__EXERCISE INPUTS__.
────────────────

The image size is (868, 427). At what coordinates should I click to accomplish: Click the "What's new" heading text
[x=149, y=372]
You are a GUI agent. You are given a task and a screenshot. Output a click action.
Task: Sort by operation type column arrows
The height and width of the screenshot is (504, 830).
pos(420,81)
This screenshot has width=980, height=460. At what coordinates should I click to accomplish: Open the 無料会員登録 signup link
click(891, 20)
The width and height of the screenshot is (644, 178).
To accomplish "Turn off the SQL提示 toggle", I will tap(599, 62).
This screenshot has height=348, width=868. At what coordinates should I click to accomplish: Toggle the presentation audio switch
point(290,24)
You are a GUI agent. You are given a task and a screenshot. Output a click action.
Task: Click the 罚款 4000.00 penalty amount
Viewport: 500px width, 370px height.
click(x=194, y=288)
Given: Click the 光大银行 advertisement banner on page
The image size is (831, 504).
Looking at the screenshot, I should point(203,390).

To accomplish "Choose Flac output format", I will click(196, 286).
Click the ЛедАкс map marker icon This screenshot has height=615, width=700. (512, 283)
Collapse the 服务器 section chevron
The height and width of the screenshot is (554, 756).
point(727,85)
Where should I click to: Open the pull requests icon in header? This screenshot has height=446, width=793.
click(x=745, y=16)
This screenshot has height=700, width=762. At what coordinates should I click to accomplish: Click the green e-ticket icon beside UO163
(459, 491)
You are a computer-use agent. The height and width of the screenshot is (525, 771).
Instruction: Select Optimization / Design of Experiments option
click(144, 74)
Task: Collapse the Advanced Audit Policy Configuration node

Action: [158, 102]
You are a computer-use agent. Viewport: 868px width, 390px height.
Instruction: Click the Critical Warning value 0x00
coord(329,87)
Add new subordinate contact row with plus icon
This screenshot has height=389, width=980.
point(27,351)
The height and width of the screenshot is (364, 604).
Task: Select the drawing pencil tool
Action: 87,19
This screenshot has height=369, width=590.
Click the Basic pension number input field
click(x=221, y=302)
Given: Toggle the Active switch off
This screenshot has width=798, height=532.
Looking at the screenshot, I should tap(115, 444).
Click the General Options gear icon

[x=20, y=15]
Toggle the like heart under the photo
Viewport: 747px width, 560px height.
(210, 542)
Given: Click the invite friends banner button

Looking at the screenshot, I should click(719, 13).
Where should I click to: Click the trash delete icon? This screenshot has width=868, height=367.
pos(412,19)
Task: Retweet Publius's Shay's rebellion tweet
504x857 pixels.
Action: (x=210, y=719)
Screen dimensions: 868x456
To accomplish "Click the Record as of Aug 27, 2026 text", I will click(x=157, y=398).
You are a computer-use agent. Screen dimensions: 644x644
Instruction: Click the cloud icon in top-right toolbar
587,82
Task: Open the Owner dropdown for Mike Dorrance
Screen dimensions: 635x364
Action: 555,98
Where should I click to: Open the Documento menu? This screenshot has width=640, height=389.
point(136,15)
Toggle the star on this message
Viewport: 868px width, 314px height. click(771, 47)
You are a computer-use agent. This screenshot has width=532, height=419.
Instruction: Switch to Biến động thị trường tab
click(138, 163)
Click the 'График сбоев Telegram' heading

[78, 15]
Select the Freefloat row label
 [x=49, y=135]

────────────────

__EXERCISE PROMPT__.
Taking the line with "The image size is (831, 504)." as the first and the line with "You are a computer-use agent. The" as the last, retype that stretch of the data above exactly, with no other lines.

__RESPONSE AREA__.
The image size is (831, 504).
Looking at the screenshot, I should point(203,390).

To accomplish "Choose Flac output format", I will click(196, 286).
Click the ЛедАкс map marker icon This screenshot has height=615, width=700. (512, 283)
Collapse the 服务器 section chevron
The height and width of the screenshot is (554, 756).
point(727,85)
Where should I click to: Open the pull requests icon in header? This screenshot has height=446, width=793.
click(x=745, y=16)
This screenshot has height=700, width=762. At what coordinates should I click to accomplish: Click the green e-ticket icon beside UO163
(459, 491)
You are a computer-use agent. The height and width of the screenshot is (525, 771).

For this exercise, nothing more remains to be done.